A voice began speaking through a megaphone. “We know you’re in there. You’re trespassing on private property. Come out with your hands up. . . .”
My friends and I all did as the police said. Soon we were lined up on the front lawn, blinded by high-powered flashlights as two officers looked us up and down, their lips pursed with disgust.
One of them was Officer Faith Fernandez. “We’ve gotten reports of kids running around the abandoned house,” she said. “But—Nancy Drew? Is that you?”
I nodded. “Uh,” I said, not sure where to start. “Maybe it won’t surprise you, but . . .”
“. . . you’re working on a case?” Officer Hernandez’s partner, Officer Collins, filled in. He didn’t exactly look impressed.
“Yeah,” I admitted.
Officer Fernandez sighed. “Honestly . . . ,” she muttered, looking behind us at the abandoned house. “Well, listen, ladies. I think you’d better come with us.”

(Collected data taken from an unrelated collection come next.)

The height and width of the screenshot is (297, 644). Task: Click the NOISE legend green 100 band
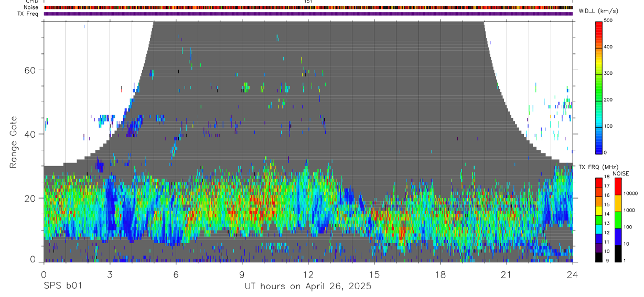tap(617, 220)
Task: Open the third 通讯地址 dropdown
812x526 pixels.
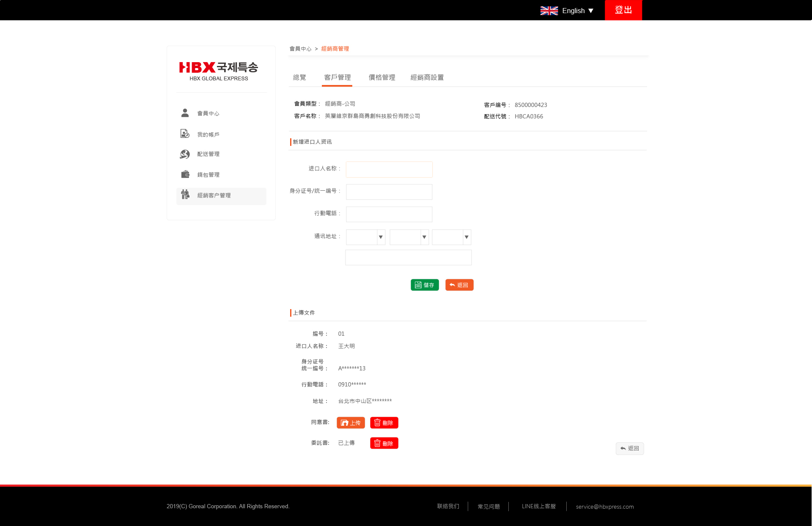Action: point(451,237)
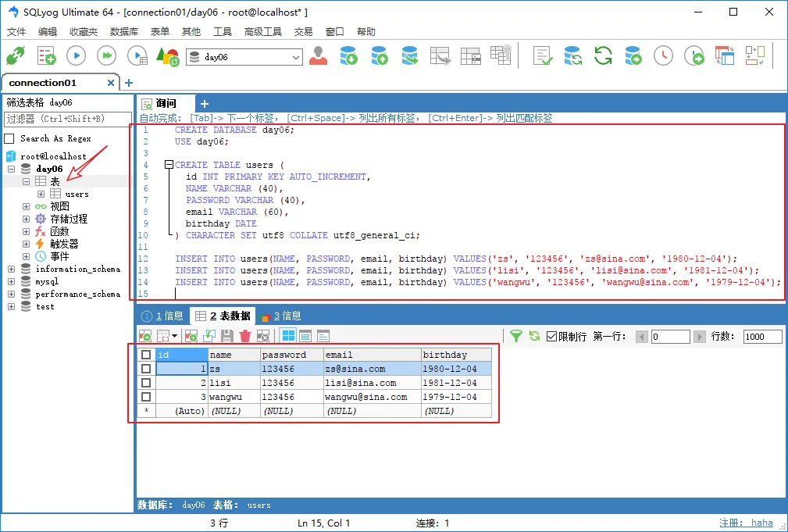Check the row checkbox for lisi
The height and width of the screenshot is (532, 788).
point(146,383)
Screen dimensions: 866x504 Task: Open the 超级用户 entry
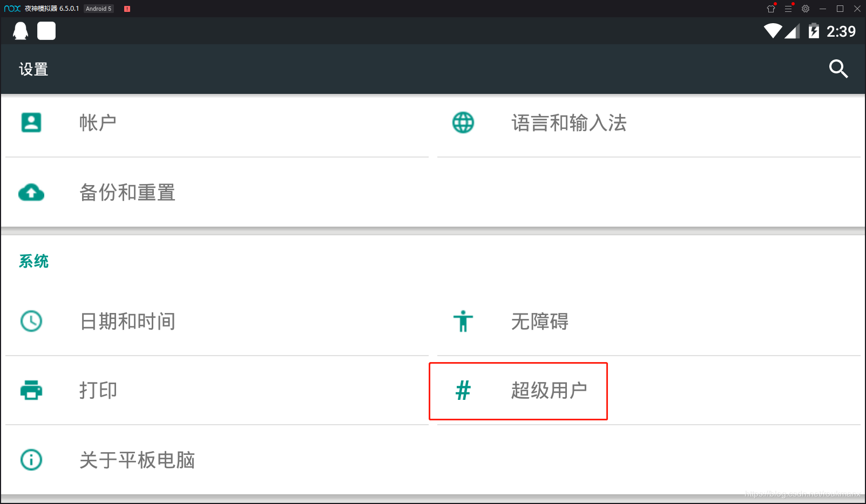(549, 390)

She unclipped a pair of handcuffs from her belt and held them up, glinting, in the light.
CHAPTER SIX
Who Knows You Best?
“I’M STARVING,” BESS MURMURED, SQUIRMING in a hard plastic chair at the River Heights Police Station.
George frowned at her. “Bess,” she said, ??
?that is literally the least of our problems right now.”
“On the bright side, we’re not being charged with anything,” I piped up, feeling sincerely grateful for the officers’ mercy. Though they had given us quite a lecture about the dangers of trespassing, the stupidity of the whole fascination with the Furstenberg house, and the fact that there was nothing wrong with Izzy besides being a teenager, which was the worst (chortle).
When I tried to press Officers Fernandez and Collins about what happened to Mrs. Furstenberg, they said it was probably just an accident, “but people do love being morbid.” For some reason, that wasn’t much comfort. They confirmed that they had spent a year looking for Mrs. Furstenberg’s son, Henry, but that they hadn’t had much luck, and now that the estate had been passed on to a cousin, the case was considered closed.
As Bess continued to moan about her hunger, I heard a familiar voice from the reception desk. “. . . my daughter, Nancy?”
“Shhhh,” I hissed at Bess.
“Of course, Mr. Drew,” the receptionist said smoothly. “You’ll just need to sign these papers. I’ll go get her.”
I shot an apologetic smile at Bess and George for being the first one picked up, but they just smiled back and waved me on. When the receptionist came in, I stood and followed her, as instructed, to the lobby. My dad was standing there, straight and tall, holding his coat with an unreadable expression.
“Hey,” I said nervously, hoping for a smile.
“Hey,” he replied, his serious face dissolving as he smiled back.
“Look, I’m not foolish enough to think that you’d stop investigating a case just because the police picked you up,” Dad was saying as we turned onto Elm Street, “but I want you to be careful. I know you have a good head on your shoulders, but I don’t want you taking any unnecessary risks.”